12. A power supply with a main transformer assembly having at least one transformer winding and means for sensing a current in said at least one transformer winding as claimed in claim 6, the power supply further including a controllable switching device and a control circuit that is coupled to said controllable switching device for controlling the switching device, where said means for sensing a current in said at least one transformer winding are coupled to said control circuit.

13. A power supply as claimed in claim 10, wherein the current sensing device further includes a secondary winding for producing a current sense signal and is coupled to said control circuit for providing said sense signal to said control circuit.

14. A power supply as claimed in claim 11, wherein the current sensing device further includes a secondary winding for producing a current sense signal and is coupled to said control circuit for providing said sense signal to said control circuit.

15. A power supply as claimed in claim 12, wherein the current sensing device further includes a secondary winding for producing a current sense signal and is coupled to said control circuit for providing said sense signal to said control circuit.

16. A power supply as claimed in claim 10, wherein said switching device includes a semiconductor switching device.

17. A power supply as claimed in claim 16, wherein said a semiconductor switching device comprises a synchronous rectifier on a secondary side of said main transformer assembly.

18. A power supply as claimed in claim 11, wherein said switching device includes a semiconductor switching device.

19. A power supply as claimed in claim 12, wherein said switching device includes a semiconductor switching device.

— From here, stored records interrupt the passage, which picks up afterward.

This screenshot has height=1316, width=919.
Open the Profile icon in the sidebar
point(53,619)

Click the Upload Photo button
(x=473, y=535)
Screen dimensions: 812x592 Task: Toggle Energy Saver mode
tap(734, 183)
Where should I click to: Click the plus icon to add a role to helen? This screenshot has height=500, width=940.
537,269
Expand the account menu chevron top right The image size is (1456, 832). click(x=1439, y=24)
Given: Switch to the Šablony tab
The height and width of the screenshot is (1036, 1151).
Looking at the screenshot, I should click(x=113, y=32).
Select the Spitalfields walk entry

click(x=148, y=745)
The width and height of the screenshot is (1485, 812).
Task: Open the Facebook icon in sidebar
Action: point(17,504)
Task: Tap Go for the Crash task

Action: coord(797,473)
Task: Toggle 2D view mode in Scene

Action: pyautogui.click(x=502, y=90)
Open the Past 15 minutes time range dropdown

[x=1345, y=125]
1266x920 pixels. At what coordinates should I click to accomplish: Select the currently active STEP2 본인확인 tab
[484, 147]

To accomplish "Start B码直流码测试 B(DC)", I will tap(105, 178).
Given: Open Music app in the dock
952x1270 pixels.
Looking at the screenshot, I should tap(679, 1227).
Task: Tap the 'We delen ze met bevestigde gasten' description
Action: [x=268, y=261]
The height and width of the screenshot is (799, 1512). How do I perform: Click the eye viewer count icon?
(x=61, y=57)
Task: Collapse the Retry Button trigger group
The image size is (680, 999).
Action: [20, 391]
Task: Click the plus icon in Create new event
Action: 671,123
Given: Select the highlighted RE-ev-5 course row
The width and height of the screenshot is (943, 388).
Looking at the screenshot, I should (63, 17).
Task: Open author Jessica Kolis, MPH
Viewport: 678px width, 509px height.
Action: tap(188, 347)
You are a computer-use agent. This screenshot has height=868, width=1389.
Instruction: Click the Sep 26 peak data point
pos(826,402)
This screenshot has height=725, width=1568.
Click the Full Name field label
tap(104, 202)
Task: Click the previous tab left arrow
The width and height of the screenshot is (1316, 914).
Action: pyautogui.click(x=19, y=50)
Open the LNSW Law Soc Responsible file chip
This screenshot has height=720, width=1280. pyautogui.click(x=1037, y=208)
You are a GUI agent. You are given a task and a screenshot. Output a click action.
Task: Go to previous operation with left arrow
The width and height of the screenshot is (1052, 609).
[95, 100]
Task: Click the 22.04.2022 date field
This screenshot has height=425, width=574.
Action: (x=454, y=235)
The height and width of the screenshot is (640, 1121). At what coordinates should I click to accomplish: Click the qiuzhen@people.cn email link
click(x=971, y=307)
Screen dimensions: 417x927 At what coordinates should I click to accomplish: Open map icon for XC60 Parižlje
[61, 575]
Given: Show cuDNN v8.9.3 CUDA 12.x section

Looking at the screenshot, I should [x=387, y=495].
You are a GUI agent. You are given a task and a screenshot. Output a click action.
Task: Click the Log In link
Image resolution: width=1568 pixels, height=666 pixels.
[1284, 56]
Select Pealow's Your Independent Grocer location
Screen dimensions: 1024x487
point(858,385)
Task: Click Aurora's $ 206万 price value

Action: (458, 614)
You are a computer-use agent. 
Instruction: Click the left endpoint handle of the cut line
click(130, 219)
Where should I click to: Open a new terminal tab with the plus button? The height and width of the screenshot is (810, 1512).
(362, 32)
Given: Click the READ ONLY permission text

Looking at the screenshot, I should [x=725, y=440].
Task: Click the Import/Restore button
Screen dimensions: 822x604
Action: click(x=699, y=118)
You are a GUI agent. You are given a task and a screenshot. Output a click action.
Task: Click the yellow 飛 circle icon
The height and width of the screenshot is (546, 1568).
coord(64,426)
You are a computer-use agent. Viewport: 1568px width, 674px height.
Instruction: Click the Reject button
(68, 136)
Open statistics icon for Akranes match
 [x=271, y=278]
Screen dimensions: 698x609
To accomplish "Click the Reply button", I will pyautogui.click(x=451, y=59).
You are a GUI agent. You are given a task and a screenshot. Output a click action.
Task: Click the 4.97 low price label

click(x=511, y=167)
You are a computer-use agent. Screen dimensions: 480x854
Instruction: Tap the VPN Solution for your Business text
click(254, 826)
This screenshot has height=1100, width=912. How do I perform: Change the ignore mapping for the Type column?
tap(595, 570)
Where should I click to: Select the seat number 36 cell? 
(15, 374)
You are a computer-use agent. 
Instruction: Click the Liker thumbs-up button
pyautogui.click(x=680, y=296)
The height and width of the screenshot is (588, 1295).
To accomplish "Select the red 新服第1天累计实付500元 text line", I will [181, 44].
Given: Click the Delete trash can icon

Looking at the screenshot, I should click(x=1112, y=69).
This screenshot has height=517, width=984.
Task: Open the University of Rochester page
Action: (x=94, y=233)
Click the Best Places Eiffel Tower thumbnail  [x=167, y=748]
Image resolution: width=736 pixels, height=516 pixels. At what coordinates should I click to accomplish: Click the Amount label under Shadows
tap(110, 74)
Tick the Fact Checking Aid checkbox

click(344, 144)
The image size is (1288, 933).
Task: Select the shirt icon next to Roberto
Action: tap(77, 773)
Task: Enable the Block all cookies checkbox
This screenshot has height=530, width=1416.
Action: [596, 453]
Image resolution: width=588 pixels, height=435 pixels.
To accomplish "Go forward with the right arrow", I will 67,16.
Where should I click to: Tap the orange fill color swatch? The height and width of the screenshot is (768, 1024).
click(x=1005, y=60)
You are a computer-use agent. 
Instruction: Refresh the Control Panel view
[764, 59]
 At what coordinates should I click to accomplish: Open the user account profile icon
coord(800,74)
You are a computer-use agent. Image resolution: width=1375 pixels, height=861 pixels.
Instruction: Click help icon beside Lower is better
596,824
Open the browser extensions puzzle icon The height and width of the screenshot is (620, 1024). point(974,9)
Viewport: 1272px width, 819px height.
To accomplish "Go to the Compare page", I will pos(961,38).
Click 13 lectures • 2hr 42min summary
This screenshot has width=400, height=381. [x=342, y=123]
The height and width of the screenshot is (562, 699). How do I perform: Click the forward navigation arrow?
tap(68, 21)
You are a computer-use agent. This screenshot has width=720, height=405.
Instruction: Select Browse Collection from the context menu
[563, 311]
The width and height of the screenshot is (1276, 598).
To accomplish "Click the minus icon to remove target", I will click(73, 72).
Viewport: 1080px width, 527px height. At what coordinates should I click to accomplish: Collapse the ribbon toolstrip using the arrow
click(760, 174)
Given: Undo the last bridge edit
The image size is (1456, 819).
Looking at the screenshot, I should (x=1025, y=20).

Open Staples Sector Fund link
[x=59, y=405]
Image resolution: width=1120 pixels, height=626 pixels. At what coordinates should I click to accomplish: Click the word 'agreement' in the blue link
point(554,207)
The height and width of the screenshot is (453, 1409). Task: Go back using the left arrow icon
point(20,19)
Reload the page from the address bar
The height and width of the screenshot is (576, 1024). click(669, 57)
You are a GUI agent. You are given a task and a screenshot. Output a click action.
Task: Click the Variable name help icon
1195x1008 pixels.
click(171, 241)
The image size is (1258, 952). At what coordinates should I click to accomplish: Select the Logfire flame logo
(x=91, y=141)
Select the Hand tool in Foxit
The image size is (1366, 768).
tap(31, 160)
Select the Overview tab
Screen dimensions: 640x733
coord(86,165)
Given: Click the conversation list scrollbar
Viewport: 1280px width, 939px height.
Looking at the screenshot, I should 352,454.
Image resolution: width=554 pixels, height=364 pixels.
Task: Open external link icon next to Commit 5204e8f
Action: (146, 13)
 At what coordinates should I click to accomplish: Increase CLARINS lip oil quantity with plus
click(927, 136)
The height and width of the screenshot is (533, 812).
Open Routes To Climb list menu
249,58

20. A power supply as claimed in claim 10, wherein said control circuit includes means for producing a control signal for controlling said switching device and providing said control signal to a control input of said switching device.

21. A power supply as claimed in claim 10, wherein the power supply includes a resonant circuit where an inductance of said main transformer forms an inductance of said resonant circuit.

22. A power supply as claimed in claim 21, wherein said resonant circuit is an output circuit.

23. A power supply as claimed in claim 22, wherein the output circuit is an LLC-type output circuit of said main transformer assembly.